# NOTRE DAME in PARIS is on FIRE !



## Alexander1970 (Apr 15, 2019)

Paris emblem is on fire:


  

https://edition.cnn.com/world/live-news/notre-dame-fire/index.html

https://edition.cnn.com/videos/worl...fire-vpx.cnn/video/playlists/top-news-videos/

https://tvthek.orf.at/profile/ZIB-20/1218/ZIB-20/14010556/Notre-Dame-in-Flammen/14480781
(german)


----------



## Veho (Apr 15, 2019)

Holy crap, it's not just a small flame, the whole thing is burning up! The roof fell in!


----------



## sarkwalvein (Apr 15, 2019)

why


----------



## Kioku_Dreams (Apr 15, 2019)

sarkwalvein said:


> why


The current guess is something involving the renovations?


----------



## Larsenv (Apr 15, 2019)

Memoir said:


> The current guess is something involving the renovations?

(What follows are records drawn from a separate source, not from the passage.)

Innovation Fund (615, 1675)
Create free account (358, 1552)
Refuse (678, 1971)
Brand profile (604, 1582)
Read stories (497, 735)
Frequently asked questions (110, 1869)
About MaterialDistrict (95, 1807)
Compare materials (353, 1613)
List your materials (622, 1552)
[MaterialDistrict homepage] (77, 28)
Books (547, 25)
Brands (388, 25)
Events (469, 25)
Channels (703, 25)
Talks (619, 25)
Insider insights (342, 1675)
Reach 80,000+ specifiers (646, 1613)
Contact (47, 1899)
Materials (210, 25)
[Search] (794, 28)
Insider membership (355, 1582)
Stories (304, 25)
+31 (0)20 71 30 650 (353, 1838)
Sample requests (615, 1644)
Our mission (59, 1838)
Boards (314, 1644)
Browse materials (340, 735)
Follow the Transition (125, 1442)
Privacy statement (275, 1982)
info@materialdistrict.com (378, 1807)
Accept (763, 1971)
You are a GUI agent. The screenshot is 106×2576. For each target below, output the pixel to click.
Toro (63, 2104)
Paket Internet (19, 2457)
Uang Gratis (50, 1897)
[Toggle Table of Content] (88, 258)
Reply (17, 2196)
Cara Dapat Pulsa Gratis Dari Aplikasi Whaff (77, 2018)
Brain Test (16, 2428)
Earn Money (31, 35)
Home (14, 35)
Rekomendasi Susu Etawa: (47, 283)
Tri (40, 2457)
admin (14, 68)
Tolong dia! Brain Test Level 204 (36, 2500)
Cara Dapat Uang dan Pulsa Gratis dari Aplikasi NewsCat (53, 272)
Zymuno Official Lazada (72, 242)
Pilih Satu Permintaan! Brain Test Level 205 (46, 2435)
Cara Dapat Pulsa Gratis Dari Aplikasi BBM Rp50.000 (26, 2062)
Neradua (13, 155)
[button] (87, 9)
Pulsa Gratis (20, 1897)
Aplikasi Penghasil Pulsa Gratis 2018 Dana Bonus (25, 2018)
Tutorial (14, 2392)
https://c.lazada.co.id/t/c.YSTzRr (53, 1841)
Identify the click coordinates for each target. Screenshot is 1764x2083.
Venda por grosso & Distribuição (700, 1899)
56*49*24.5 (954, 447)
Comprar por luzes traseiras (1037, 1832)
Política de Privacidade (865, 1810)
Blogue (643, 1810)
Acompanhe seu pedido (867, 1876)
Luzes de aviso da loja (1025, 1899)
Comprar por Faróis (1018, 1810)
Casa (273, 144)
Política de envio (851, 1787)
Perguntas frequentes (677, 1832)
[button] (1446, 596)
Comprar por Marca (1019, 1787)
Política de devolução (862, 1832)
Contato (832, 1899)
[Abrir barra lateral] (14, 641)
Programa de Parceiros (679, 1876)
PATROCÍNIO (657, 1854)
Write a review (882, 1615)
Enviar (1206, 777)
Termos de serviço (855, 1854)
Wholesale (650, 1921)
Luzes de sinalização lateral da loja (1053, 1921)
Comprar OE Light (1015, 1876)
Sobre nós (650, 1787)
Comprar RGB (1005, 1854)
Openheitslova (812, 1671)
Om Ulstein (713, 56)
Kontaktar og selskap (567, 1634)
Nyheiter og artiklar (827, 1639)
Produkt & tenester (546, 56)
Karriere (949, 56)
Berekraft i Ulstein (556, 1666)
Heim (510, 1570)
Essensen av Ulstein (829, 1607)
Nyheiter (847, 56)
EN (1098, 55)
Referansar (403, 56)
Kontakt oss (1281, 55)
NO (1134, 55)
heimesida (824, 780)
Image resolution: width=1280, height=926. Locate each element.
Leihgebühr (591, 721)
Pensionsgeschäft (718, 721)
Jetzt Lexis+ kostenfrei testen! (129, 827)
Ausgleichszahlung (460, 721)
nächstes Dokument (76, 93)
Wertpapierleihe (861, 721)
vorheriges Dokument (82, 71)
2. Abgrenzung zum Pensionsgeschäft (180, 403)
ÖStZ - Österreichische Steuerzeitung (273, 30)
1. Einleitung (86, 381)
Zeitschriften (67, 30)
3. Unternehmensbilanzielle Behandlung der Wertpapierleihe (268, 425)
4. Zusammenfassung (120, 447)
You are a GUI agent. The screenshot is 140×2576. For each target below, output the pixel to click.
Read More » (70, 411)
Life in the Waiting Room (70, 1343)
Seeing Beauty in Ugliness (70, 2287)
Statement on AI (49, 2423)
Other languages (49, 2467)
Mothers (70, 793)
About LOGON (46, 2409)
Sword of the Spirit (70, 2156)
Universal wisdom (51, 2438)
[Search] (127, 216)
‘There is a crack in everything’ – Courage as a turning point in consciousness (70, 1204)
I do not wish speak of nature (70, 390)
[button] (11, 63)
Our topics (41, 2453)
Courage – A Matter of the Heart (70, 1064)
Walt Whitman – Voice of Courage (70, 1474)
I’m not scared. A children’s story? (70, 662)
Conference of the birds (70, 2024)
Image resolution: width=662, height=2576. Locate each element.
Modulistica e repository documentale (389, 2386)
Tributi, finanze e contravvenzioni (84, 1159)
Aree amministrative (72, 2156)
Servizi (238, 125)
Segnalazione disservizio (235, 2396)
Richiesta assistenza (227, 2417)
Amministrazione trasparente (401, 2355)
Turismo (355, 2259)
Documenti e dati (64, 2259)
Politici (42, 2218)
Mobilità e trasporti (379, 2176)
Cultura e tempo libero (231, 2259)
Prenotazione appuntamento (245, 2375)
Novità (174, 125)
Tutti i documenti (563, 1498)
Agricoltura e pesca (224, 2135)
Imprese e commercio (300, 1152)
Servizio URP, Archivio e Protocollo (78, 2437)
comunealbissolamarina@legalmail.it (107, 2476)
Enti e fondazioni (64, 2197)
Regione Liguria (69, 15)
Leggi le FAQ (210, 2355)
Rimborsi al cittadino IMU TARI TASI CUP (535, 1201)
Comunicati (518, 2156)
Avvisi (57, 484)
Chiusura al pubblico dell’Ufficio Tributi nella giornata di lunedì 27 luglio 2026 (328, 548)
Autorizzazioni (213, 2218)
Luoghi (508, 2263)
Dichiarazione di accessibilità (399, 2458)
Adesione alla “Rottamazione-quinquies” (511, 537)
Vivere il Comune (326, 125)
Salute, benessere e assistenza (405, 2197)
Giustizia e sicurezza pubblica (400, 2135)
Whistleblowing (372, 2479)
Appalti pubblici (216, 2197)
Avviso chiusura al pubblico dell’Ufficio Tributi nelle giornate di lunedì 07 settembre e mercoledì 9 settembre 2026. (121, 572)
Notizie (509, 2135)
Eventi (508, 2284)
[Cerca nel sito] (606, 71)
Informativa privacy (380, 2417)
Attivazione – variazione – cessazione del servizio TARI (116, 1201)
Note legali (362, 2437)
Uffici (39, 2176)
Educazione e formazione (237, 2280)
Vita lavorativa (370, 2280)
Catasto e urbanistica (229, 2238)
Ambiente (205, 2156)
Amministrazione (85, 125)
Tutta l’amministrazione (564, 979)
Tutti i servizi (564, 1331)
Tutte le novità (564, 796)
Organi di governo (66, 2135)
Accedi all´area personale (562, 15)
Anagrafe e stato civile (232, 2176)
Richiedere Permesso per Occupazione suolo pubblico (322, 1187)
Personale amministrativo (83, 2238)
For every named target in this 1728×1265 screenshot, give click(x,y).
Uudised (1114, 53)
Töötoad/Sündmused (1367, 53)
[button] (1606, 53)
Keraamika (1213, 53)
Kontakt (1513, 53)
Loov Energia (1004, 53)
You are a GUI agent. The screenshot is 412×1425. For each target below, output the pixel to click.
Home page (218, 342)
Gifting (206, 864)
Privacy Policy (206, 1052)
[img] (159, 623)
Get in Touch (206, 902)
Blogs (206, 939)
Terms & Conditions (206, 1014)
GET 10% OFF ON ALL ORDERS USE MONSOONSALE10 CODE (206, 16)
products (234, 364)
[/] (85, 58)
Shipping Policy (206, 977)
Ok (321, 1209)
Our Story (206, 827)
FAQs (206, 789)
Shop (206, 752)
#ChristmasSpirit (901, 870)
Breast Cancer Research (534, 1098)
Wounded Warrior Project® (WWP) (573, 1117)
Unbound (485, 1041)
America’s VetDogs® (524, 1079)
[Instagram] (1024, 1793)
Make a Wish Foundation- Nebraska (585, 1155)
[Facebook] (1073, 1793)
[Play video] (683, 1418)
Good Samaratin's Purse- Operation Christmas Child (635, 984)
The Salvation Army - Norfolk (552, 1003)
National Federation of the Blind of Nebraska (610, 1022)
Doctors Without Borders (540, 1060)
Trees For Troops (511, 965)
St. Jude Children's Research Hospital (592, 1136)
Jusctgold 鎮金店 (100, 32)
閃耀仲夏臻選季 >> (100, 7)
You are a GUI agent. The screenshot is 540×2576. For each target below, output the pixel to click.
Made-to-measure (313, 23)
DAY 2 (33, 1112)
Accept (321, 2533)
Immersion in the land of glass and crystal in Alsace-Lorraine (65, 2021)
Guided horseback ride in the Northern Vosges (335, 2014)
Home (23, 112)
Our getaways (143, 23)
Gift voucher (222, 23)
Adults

Apparently a Paris wildfire spread to it...

EDIT: It might be due to renovations they were doing to the building.


----------



## sarkwalvein (Apr 15, 2019)

This is really truly sad. It's a big cultural piece of the whole world going away. Damn.


----------



## Kioku_Dreams (Apr 15, 2019)

sarkwalvein said:


> This is really truly sad. It's a big cultural piece of the whole world going away. Damn.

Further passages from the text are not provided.